** PROVIDED DATA follows **

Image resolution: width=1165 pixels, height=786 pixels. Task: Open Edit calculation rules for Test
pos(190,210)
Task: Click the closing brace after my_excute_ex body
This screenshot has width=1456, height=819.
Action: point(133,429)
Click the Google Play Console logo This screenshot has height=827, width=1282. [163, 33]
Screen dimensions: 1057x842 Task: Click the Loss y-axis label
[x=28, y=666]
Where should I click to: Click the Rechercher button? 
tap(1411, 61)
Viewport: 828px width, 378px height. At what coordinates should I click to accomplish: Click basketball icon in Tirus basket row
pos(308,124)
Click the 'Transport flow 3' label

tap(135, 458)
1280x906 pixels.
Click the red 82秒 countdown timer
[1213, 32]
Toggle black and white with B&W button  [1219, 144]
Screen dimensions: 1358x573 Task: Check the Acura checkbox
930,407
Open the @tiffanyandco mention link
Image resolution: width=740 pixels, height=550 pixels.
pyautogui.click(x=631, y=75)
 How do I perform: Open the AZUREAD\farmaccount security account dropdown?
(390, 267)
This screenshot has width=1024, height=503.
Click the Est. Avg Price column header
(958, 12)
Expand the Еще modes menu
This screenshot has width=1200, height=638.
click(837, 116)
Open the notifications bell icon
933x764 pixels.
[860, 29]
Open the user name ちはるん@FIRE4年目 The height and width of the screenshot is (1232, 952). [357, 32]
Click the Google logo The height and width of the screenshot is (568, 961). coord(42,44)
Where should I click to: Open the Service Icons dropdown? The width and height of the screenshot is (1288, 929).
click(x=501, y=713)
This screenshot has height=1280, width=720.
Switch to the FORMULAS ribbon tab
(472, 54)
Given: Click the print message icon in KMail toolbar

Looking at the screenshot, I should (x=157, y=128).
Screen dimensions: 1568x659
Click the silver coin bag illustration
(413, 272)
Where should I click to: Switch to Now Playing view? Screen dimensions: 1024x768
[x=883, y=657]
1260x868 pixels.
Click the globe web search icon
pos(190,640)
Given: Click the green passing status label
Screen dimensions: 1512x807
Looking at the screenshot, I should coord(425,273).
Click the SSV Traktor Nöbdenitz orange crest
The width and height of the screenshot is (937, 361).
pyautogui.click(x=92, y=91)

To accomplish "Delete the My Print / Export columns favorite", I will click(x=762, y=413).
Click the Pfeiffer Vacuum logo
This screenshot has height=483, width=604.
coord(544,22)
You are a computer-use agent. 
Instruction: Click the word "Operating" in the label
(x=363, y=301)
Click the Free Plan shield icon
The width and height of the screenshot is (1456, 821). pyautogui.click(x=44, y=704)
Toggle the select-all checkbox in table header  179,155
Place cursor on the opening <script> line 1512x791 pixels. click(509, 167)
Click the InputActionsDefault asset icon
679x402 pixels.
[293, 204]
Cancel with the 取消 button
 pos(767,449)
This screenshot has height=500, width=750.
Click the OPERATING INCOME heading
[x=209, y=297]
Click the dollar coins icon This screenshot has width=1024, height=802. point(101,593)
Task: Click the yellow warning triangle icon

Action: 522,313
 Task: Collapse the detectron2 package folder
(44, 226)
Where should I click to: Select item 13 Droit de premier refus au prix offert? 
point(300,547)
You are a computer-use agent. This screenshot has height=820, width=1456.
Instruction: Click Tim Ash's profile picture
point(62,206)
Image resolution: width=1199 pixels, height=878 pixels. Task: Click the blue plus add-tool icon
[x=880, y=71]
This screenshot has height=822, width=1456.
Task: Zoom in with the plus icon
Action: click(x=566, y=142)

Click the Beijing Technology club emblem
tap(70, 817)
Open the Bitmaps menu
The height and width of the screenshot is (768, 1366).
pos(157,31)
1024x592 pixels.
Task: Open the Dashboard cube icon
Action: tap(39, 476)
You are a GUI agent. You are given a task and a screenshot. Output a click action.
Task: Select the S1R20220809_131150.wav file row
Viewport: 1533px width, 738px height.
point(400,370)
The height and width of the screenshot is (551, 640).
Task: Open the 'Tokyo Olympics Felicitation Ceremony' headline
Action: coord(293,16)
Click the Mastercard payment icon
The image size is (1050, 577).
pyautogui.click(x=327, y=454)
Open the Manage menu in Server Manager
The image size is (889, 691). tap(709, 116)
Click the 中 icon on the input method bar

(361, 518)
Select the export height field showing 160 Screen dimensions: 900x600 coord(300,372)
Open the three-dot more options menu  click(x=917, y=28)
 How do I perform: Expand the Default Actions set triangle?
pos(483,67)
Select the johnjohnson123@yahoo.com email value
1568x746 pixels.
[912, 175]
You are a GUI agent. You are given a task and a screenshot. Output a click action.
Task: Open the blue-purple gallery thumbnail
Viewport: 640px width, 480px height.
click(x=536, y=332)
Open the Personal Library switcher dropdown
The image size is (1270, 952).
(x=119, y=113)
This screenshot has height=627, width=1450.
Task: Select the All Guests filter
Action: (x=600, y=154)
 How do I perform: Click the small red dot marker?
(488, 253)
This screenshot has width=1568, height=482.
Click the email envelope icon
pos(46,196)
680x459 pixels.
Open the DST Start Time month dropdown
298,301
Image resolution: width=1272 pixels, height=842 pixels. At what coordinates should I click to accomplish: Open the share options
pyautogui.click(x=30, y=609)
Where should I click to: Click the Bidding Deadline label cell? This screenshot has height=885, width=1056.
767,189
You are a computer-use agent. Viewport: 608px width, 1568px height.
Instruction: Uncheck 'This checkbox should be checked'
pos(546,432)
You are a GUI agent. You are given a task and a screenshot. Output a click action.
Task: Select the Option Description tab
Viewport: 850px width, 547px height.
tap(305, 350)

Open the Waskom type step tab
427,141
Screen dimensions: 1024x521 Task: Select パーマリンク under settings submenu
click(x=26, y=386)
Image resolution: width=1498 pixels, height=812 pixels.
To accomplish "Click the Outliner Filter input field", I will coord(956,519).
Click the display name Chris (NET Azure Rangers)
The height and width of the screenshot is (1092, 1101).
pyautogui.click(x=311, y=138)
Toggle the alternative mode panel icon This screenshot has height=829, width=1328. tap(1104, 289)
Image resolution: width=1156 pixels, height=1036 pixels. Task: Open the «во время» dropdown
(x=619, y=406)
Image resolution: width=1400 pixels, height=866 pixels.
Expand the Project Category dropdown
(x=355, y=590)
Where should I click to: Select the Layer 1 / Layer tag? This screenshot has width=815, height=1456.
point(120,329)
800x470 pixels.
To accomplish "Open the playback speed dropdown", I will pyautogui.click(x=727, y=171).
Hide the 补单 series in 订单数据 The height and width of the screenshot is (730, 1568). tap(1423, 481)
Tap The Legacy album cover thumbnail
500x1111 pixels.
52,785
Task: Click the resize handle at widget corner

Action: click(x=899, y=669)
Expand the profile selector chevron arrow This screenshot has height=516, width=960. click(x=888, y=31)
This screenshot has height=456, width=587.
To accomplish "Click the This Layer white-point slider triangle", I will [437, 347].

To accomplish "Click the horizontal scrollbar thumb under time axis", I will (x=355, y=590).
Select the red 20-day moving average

** End of PROVIDED DATA **

TASK DESCRIPTION
In the entries above, find each line with the word "computer" and copy it.

RESULT BELOW
You are a computer-use agent. 
You are a computer-use agent. This screenshot has height=820, width=1456.
You are a computer-use agent. Viewport: 608px width, 1568px height.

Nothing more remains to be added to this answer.